** Task requirements **
Among the records that follow, set down only the lines from the one containing "Redaksi Mediasriwijaya (78, 340)" to the one containing "[Mediasriwijaya] (122, 26)", both included, exactly.

[Collected data]
*-*-*

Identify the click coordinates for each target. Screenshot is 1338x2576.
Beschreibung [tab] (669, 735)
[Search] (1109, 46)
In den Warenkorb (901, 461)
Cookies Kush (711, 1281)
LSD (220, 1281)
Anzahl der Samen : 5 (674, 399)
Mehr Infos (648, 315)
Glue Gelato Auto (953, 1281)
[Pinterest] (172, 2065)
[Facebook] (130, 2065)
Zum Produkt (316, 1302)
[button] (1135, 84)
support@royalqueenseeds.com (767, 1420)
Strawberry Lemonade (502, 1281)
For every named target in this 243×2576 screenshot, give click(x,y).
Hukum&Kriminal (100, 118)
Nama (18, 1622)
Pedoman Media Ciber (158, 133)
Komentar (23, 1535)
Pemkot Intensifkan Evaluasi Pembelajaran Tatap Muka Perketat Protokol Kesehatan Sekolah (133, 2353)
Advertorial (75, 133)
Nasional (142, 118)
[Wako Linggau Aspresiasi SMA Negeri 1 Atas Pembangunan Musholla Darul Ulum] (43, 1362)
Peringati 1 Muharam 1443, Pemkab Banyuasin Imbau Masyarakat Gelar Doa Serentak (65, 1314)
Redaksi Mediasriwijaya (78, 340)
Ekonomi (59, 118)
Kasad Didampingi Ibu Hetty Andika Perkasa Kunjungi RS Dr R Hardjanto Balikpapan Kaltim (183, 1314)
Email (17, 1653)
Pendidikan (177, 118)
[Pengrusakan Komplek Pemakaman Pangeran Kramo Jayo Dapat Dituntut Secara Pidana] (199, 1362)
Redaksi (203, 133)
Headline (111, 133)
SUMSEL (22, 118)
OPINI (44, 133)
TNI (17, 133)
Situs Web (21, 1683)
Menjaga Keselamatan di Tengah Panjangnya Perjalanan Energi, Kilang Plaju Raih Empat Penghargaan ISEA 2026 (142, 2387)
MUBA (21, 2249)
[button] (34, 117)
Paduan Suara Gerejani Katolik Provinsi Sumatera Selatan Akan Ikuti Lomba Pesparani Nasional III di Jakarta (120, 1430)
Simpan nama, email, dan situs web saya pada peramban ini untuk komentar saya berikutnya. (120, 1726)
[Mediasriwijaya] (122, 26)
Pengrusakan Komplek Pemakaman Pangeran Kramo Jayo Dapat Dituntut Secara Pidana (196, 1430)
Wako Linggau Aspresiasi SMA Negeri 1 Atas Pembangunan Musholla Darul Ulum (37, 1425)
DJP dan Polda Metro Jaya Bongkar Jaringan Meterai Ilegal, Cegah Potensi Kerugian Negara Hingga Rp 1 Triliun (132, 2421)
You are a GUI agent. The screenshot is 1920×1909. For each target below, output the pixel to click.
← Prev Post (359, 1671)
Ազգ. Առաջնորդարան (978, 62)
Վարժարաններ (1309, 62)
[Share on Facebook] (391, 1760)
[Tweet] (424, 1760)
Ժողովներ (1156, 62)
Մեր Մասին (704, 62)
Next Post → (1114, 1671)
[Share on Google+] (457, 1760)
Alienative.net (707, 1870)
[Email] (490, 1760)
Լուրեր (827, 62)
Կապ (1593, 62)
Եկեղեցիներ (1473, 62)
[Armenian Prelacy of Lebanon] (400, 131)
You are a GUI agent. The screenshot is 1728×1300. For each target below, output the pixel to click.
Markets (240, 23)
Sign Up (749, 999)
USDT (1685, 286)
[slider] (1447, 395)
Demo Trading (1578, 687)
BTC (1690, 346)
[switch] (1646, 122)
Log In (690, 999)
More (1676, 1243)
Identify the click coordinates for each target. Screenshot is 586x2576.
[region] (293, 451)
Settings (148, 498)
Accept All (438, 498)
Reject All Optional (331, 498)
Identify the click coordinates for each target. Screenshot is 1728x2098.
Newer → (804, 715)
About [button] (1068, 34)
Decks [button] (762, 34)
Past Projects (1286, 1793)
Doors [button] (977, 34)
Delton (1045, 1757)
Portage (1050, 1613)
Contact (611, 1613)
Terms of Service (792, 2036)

*-*-*

** Finished task **
Redaksi Mediasriwijaya (78, 340)
Ekonomi (59, 118)
Kasad Didampingi Ibu Hetty Andika Perkasa Kunjungi RS Dr R Hardjanto Balikpapan Kaltim (183, 1314)
Email (17, 1653)
Pendidikan (177, 118)
[Pengrusakan Komplek Pemakaman Pangeran Kramo Jayo Dapat Dituntut Secara Pidana] (199, 1362)
Redaksi (203, 133)
Headline (111, 133)
SUMSEL (22, 118)
OPINI (44, 133)
TNI (17, 133)
Situs Web (21, 1683)
Menjaga Keselamatan di Tengah Panjangnya Perjalanan Energi, Kilang Plaju Raih Empat Penghargaan ISEA 2026 (142, 2387)
MUBA (21, 2249)
[button] (34, 117)
Paduan Suara Gerejani Katolik Provinsi Sumatera Selatan Akan Ikuti Lomba Pesparani Nasional III di Jakarta (120, 1430)
Simpan nama, email, dan situs web saya pada peramban ini untuk komentar saya berikutnya. (120, 1726)
[Mediasriwijaya] (122, 26)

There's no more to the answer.